> **Task directions**: Write out the entries below once more, exactly, with the pictures left out.

> **Supplied data**:
-- Opening Marker --
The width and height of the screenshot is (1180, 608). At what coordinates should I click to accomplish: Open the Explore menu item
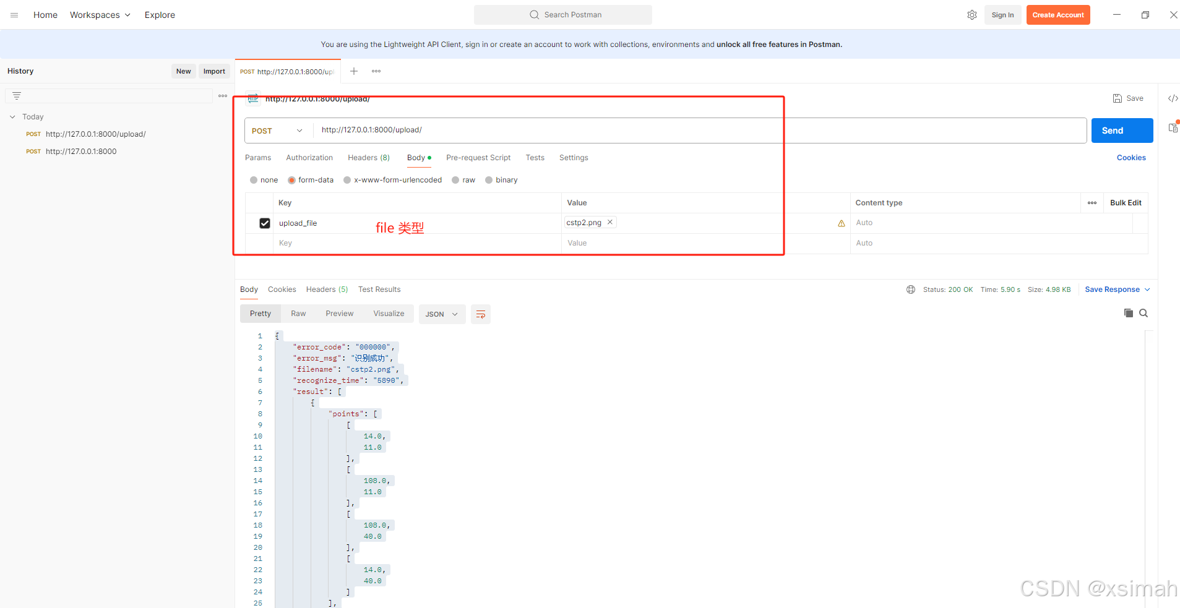point(159,14)
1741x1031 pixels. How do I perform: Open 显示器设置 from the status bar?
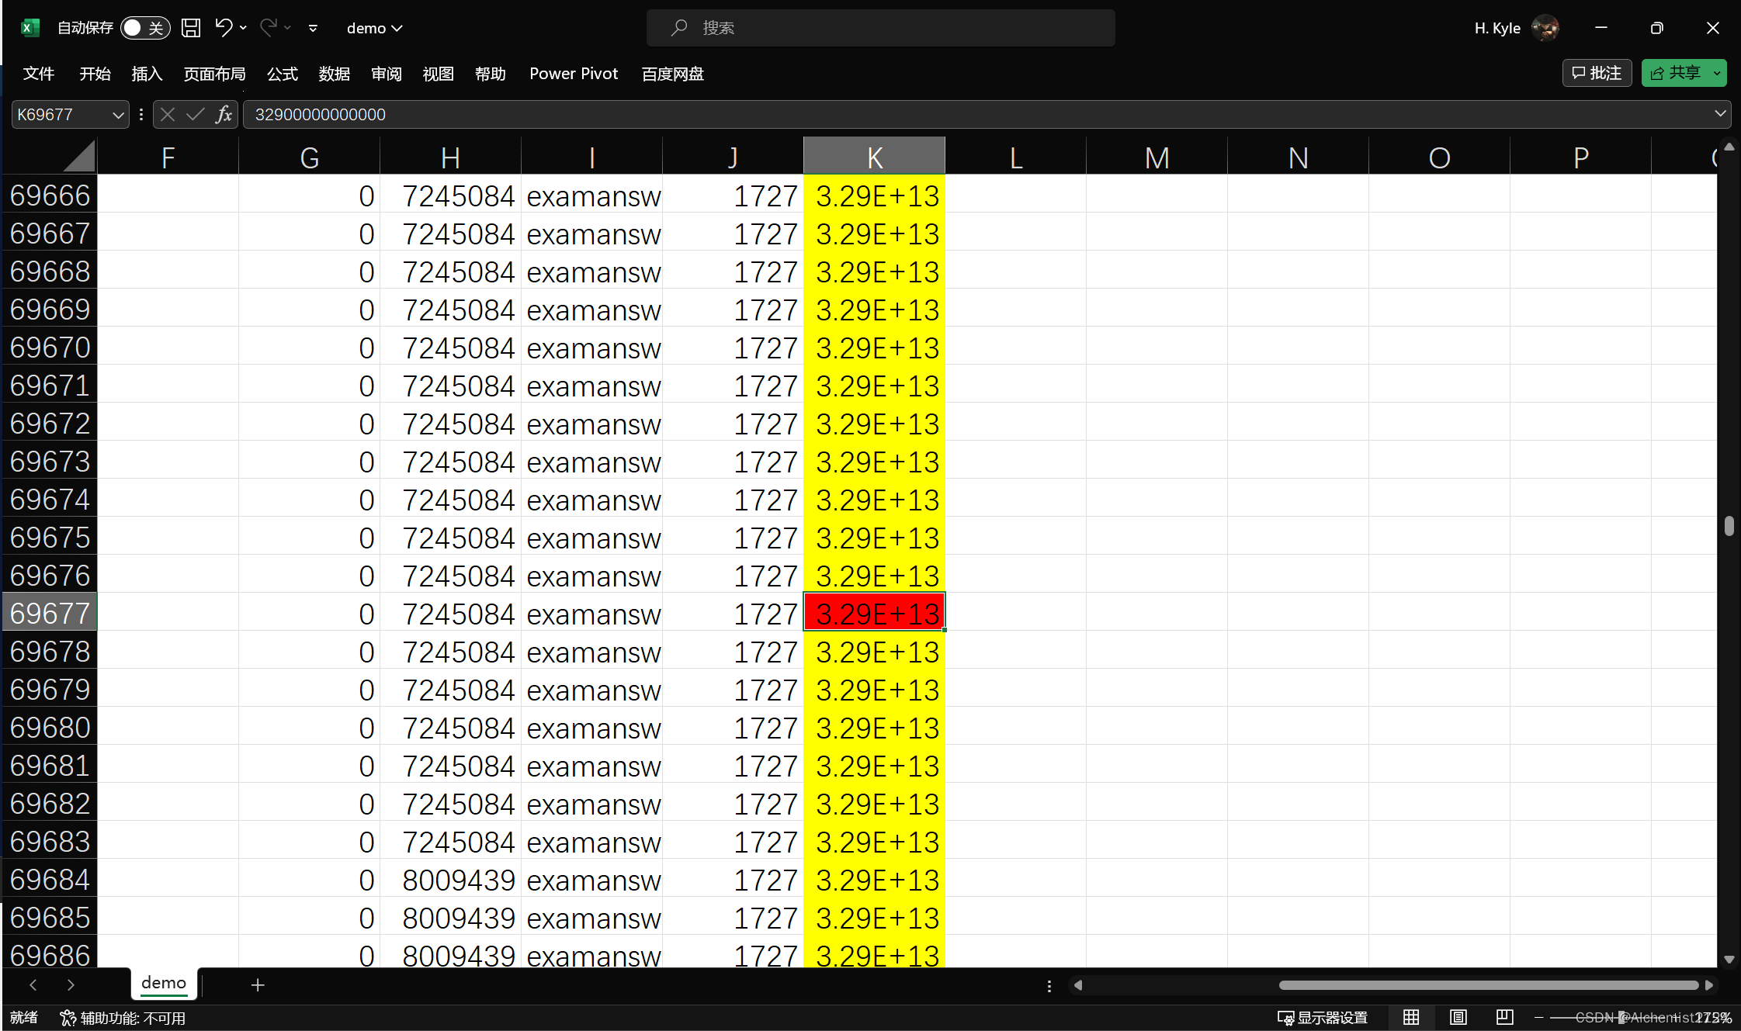point(1322,1017)
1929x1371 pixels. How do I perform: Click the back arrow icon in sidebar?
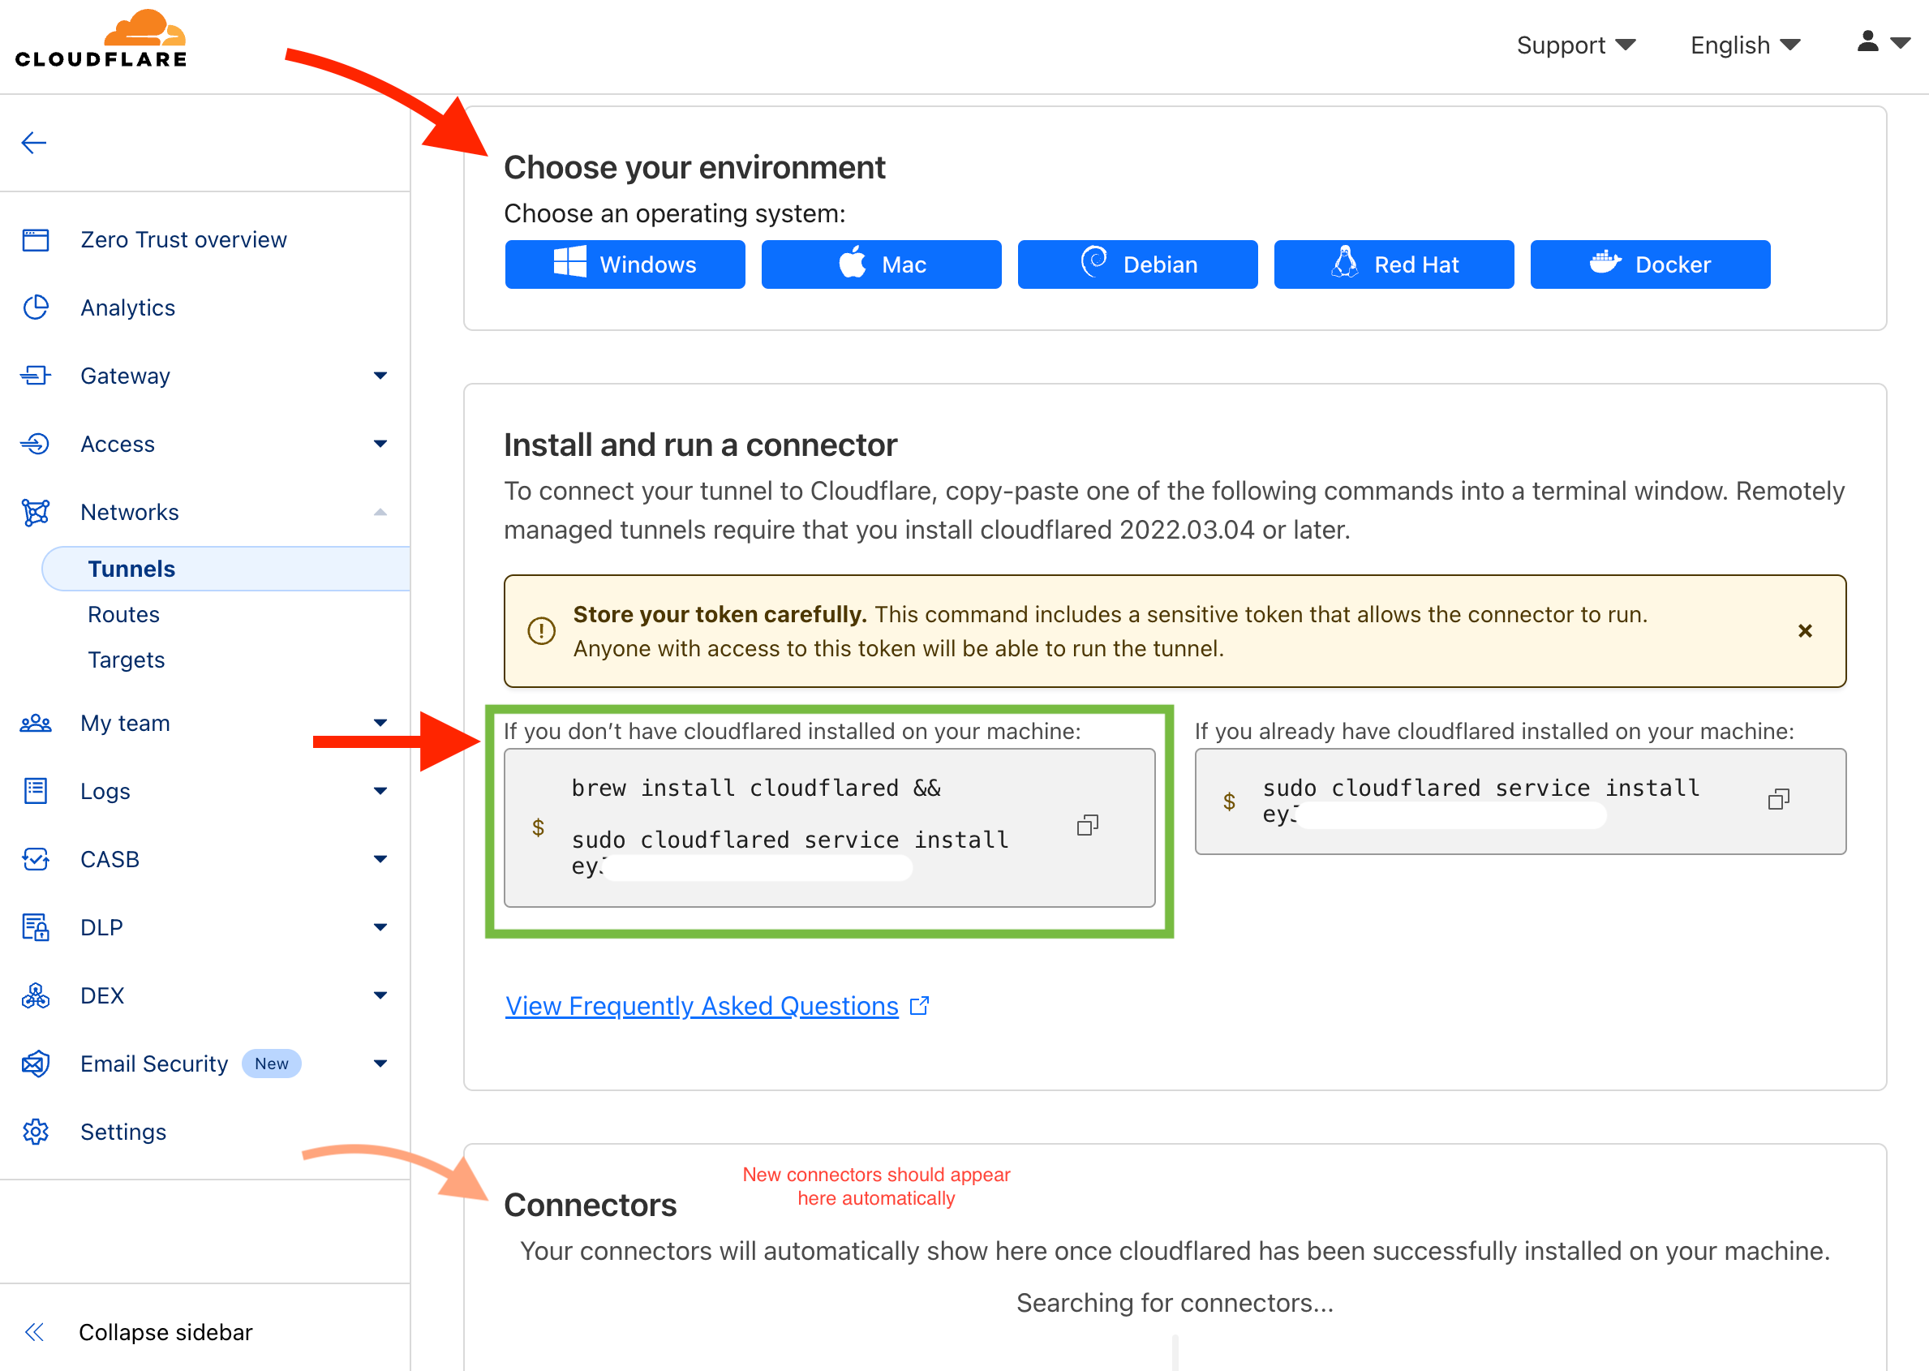coord(34,143)
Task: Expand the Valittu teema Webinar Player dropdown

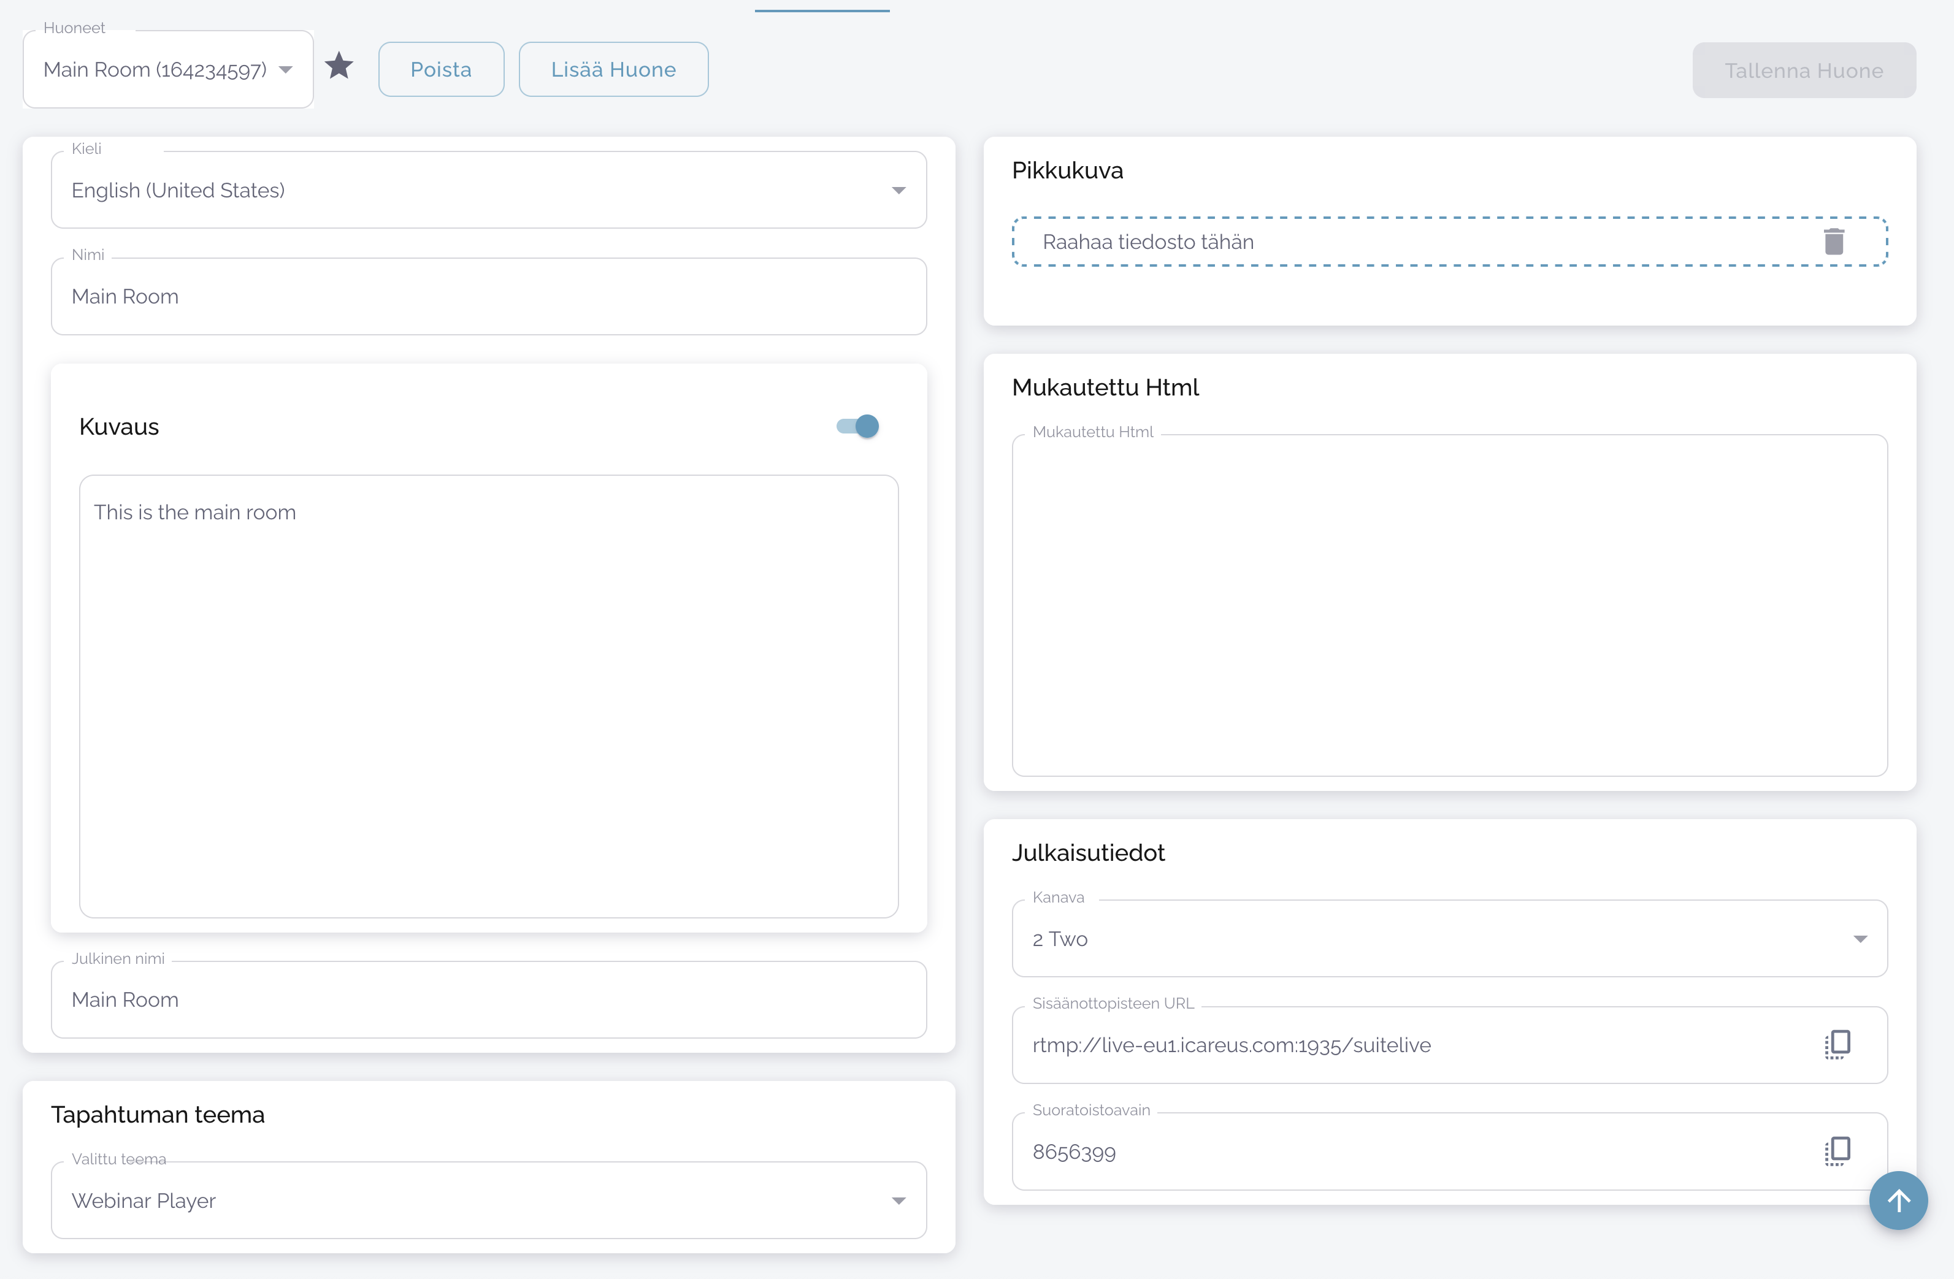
-- Closing Marker --
> **Solution for this exercise**:
The width and height of the screenshot is (1180, 608). At what coordinates should I click to accomplish: Open the Explore menu item
point(159,14)
1741x1031 pixels. How do I perform: Open 显示器设置 from the status bar?
point(1322,1017)
1929x1371 pixels. How do I perform: Click the back arrow icon in sidebar?
coord(34,143)
Task: Expand the Valittu teema Webinar Player dropdown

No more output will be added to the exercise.